In retrospect, it was a sign: with enough work, everything would eventually be repaired, over and over again. My girl, who always kept me on my back with legs in the air, directing my world from the floor, has now turned twelve, reaching down to offer a hand and pull me up. When I rise, she stands next to me and steps to one side to rest her cheek in the hollow between my shoulder and neck.
She’s grown. Improbably, in defiance, literally right under my nose now.
At twelve, she moves at a distance often far enough to let me marvel at her robust body, her strong legs and arms and moral core. She rides her bike alone to theatre rehearsals, head facing forward, swiveling at the alleys to check for cars just as she’s been taught. I wait at the corner and watch her go.

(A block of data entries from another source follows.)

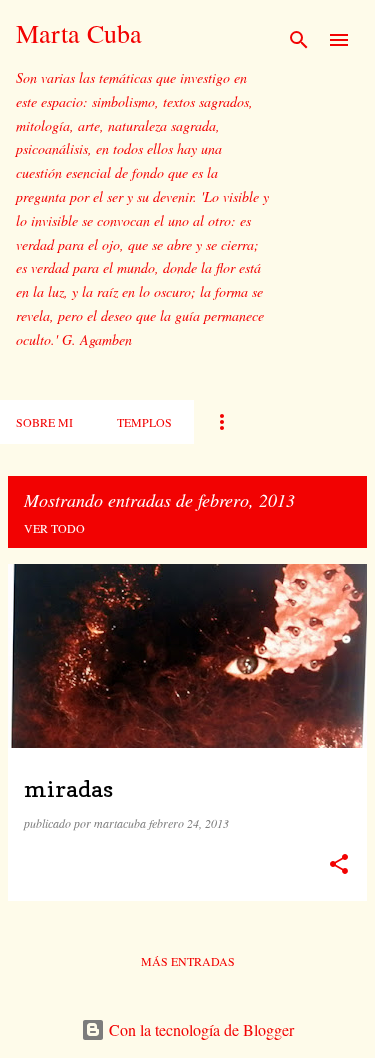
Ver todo (54, 528)
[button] (339, 864)
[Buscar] (299, 40)
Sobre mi (44, 422)
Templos (144, 422)
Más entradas (188, 961)
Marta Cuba (79, 33)
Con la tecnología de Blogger (199, 1029)
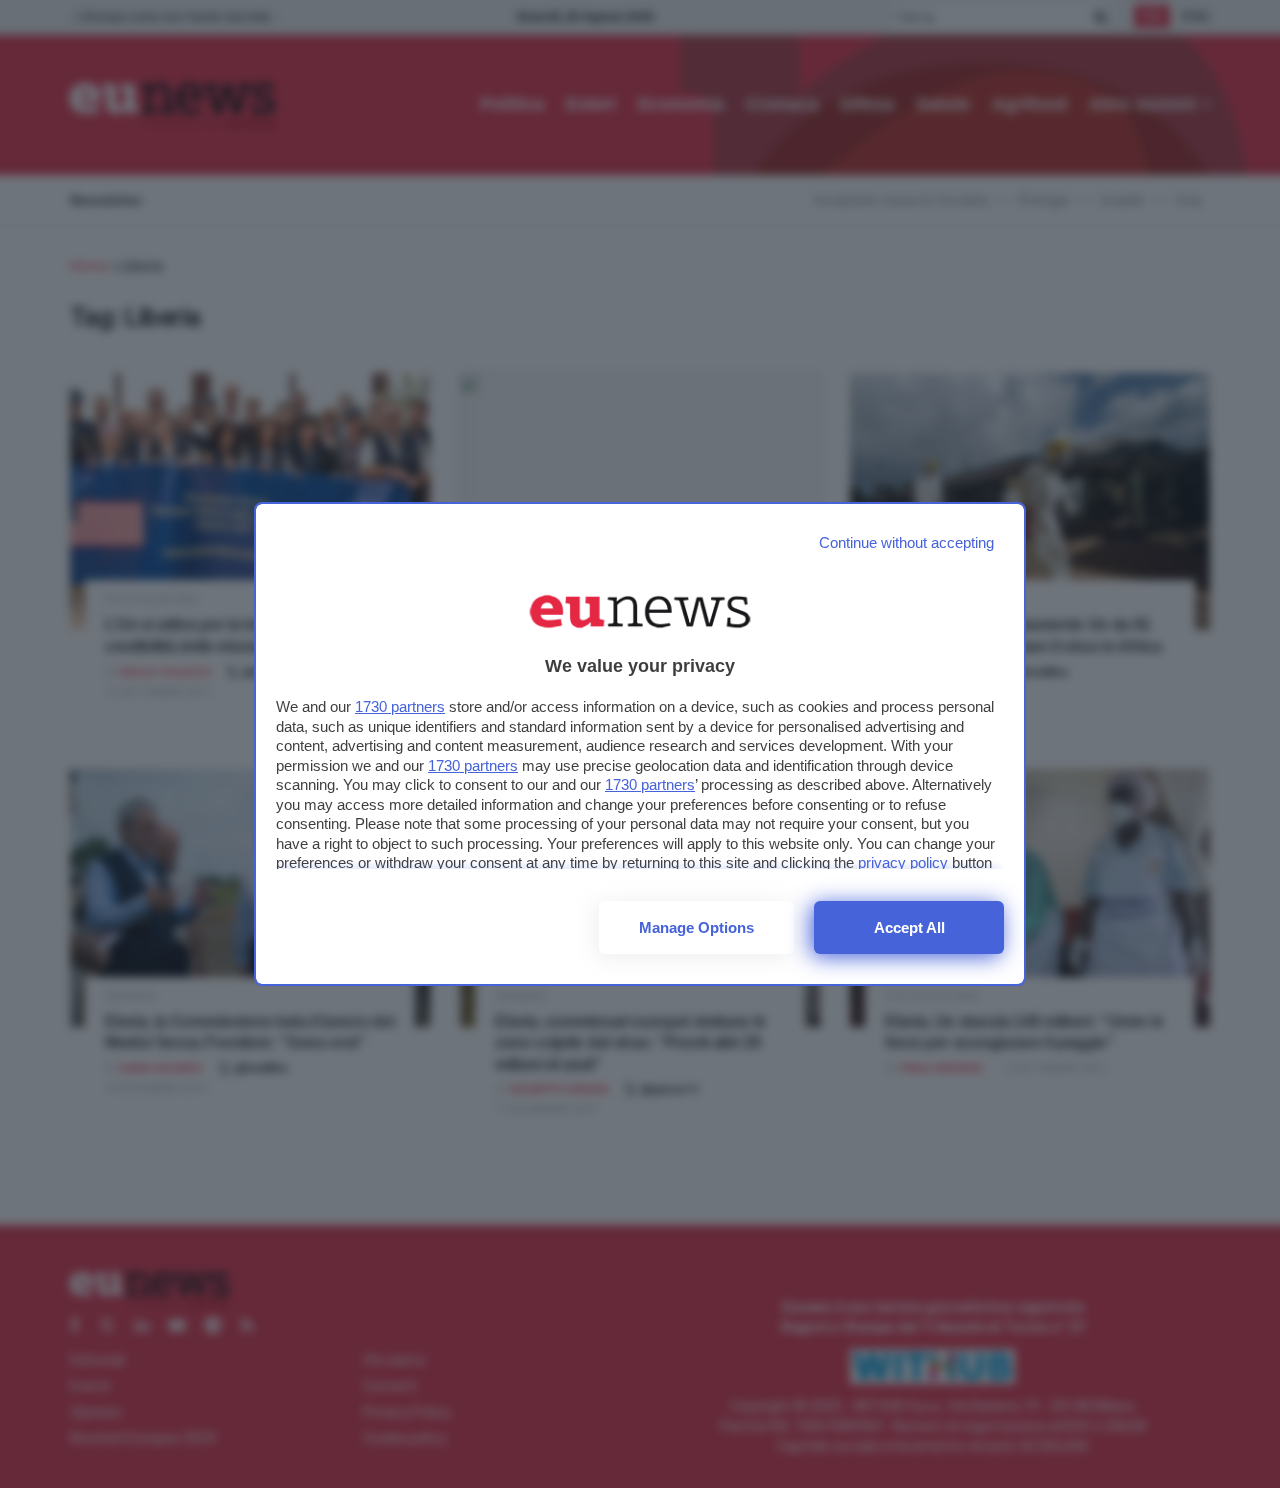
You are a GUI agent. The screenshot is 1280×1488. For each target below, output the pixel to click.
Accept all (909, 927)
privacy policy (903, 862)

At twelve, she says things I could never have heard in her voice before, waiting in the hospital lounge, her warm skin still powdered to my lips before someone handed me a coffee and I drank it, absentmindedly, erasing what could have been my last kiss but, mercifully, wasn’t. Had someone thrust a microphone in my face in that moment and asked me what will she love at twelve?, I would have been stuck, mouth open, empty. I would not have guessed that the answers would be stand-up comedy, poetry, and the kind of tiny, often-missed beauty to be found in the color of a stranger’s eyes or the way a mother and baby play with each other in a corner of a cafe. When she was eight and I was upended in the hospital lounge, there was no twelve-year-old version of her in my imagination; there was an ocean in black-and-white; I didn’t even know whether color would be invented and, if so, whether it would reveal the day to be stormy or sunny.
She is sunshine. She is unmistakably bright sunshine, even with clouds nearby some days.
It’s August, and I can’t believe the Augusts we navigated before.
Previous birthdays were spent on the precipice or panting, grateful to have survived it. One year we held a macaroni and cheese contest for her birthday party, my kitchen counter overflowing with pans and bowls of every variety imaginable. Another year, her swallowing abilities diminished by her smashed esophagus, she asked not to have a cake, so we made bouquets and arrangements of chocolate-covered pretzels and Oreos. When she turned nine, the path from her mouth to her stomach finally unencumbered, we celebrated with a trip to see the Statue of Liberty, toasting her birthday in the airport with the same beverage that compelled me every single day of my pregnancy with her: a piping-hot peppermint hot chocolate, even in the heat of summer. It is her favorite drink.
At twelve, she asked for a birthday cake alone with her family, and I made it while she was at a rehearsal. Her gifts included a t-shirt, slightly too big but not overwhelmingly so, especially given that we bought it for her in an adult size. At twelve, she is what she should be: almost adult-sized, eating almost adult-sized portions, wearing almost adult-sized clothes, sharing almost adult-sized thoughts and dreaming almost adult-sized dreams. She may not, despite all warnings to the contrary, be exceptionally short. She may reach my height yet, and though she grows slowly, she still grows.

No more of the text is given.